Monster Impulse

MonstersSome people are impulse buyers. In fact, retailers count on it. All those last-minute items next to the cash register while you wait your turn to consume—they beckon the unwary. I have to admit to being an impulse book buyer. I have to keep it under control, of course, since books are “durable goods” and last more than a single lifetime, with any luck at all. A few years ago I was in the shop of the National Museum of Scotland in Edinburgh. It was my last day in the city where I’d spent my post-graduate years and I didn’t know when I’d ever be back. What could help me remember this visit? A book, of course. Why I chose Monsters, by Christopher Dell, to mark this particular occasion, I don’t know. I love monsters, yes, but why here? Why now? Why in the last hours I had in my favorite European city? It was a heavy book, hardcover and unyielding in my luggage. I had to have it.

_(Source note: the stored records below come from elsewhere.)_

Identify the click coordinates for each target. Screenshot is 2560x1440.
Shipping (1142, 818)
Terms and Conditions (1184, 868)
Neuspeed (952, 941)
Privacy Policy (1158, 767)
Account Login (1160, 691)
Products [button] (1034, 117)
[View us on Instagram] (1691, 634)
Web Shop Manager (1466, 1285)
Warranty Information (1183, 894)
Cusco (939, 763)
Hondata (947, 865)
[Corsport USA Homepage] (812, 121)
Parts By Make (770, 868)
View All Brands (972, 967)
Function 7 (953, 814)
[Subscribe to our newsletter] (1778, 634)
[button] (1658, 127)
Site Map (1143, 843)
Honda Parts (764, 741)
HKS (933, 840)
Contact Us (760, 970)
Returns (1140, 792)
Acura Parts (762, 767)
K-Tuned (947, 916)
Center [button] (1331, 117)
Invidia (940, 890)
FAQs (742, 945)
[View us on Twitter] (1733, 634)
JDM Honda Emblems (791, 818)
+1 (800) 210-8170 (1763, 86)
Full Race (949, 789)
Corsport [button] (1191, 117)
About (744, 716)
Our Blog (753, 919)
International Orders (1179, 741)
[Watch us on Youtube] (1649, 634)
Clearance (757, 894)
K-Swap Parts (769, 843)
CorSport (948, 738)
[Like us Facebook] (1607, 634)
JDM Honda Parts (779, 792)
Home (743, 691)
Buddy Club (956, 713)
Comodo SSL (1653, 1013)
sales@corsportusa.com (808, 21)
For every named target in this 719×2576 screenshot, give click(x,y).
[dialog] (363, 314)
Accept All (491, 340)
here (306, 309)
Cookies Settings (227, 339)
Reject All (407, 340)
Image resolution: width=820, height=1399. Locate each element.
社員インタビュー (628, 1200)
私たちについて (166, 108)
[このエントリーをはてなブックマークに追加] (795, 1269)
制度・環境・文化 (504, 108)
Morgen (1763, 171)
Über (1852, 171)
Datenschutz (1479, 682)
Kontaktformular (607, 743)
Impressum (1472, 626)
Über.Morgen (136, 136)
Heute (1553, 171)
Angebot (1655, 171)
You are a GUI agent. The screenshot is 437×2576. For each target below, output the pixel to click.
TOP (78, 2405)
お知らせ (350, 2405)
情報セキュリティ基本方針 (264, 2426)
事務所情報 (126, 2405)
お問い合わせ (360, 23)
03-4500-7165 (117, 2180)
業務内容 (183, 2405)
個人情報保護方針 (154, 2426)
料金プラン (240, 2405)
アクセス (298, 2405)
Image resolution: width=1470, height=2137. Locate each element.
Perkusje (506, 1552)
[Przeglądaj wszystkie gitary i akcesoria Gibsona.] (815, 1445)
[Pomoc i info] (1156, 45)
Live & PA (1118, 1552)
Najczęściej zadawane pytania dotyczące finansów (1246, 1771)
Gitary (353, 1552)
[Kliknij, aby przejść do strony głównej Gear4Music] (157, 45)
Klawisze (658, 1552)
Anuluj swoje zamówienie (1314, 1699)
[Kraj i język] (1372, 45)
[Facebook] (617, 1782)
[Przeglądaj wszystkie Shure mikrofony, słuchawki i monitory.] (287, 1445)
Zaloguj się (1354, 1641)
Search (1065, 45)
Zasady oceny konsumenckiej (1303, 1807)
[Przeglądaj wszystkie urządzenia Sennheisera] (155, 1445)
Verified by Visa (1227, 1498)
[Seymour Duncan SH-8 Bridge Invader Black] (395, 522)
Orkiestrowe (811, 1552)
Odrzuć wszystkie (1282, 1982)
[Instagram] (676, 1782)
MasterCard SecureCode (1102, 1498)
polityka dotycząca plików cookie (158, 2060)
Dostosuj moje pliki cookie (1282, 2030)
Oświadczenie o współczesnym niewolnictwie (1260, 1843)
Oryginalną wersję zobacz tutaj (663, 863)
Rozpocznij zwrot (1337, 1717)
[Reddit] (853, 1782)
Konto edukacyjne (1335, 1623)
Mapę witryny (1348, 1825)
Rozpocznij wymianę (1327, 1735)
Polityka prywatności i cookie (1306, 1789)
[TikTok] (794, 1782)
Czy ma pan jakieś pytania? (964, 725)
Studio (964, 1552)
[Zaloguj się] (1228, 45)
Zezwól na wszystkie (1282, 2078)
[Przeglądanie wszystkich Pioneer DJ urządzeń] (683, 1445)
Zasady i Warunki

More of an extended essay than a narrative book, Dell’s Monsters begins with a premise that I never tire of contemplating: religions give us our monsters. At least historically, they have. There is an element of the divine as well as the diabolical in the world of monsters. As a student of art, what Dell has put together in this book is a full-color unlikely bestiary. These are the creatures that have haunted our imaginations since people began to draw, and probably before. One exception I would take to Dell’s narrative is that the Bible does have its share of monsters. He mentions Leviathan, Behemoth, and the beast of Revelation, but the Bible is populated with the bizarre and weird. Nebuchadnezzar becomes a monster. Demons caper through the New Testament. The Bible opens with a talking serpent. These may not be the monsters of a robust Medieval imagination, but they are strange creatures in their own rights. We have ghosts as well, and people rising from the dead. Monsters and religion are, it seems, very well acquainted.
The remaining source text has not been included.